- Lillard says investors can't count on liquidity like in past
- Mexico offers emerging markets opportunity, Prudential says
Michael Lillard, who oversees more than $500 billion as chief investment officer of Prudential Fixed Income, said bondholders must be prepared to keep securities for longer than in the past because it’s become tougher to enter and exit positions.
Liquidity is “less predictable,” he said Tuesday at a presentation by asset managers at life insurer Prudential Financial Inc. “You can’t count on it the way that you used to, and I think that changes your trading strategies a little.”
As the Federal Reserve prepares to raise interest rates for the first time in almost a decade, investors are concerned about the risk that bondholders will want to exit at once into a deteriorating market with few buyers available. Wall Street firms, constrained by stricter capital rules that made it costlier to act as the markets’ middlemen, have cut their stockpiles of debt to record-low levels.
“So don’t buy things that you don’t like. We think that’s the secret right now,” Lillard said at the presentation in New York. “If you buy good stuff, you’re OK with holding it.”
Lillard said that the premiums for taking risk in the bond market may decline, making stocks an attractive alternative. Within bonds, he likes high-yield securities, but not the riskiest credits.

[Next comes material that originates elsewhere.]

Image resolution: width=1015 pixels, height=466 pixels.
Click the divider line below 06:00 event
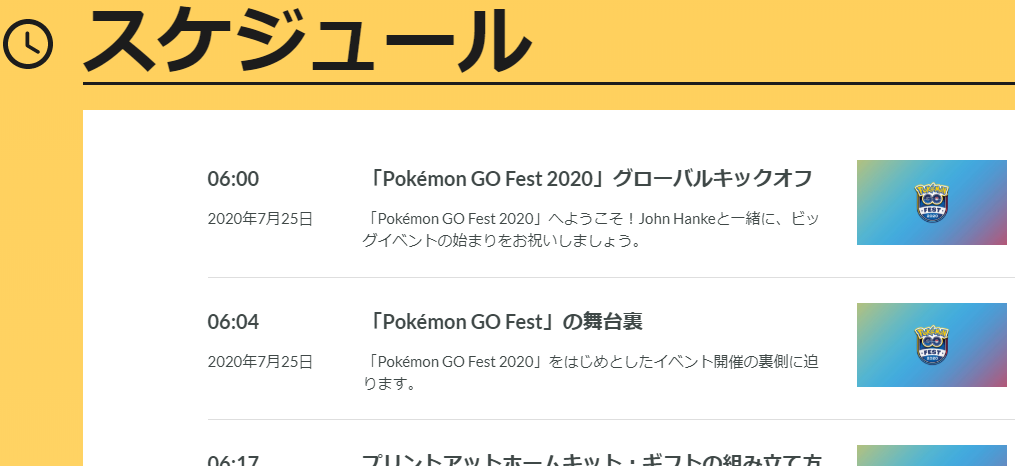pyautogui.click(x=611, y=278)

That means favoring investments in utilities and securities rated BB, he said.
The money manager said he still sees opportunities in emerging markets, as long as people are selective.
“There’s ways to be invested in the sector that you don’t have to be in the countries that have the biggest issues, like Brazil,” he said. “Mexico’s actually doing OK. It doesn’t have lots of exposure to commodities.”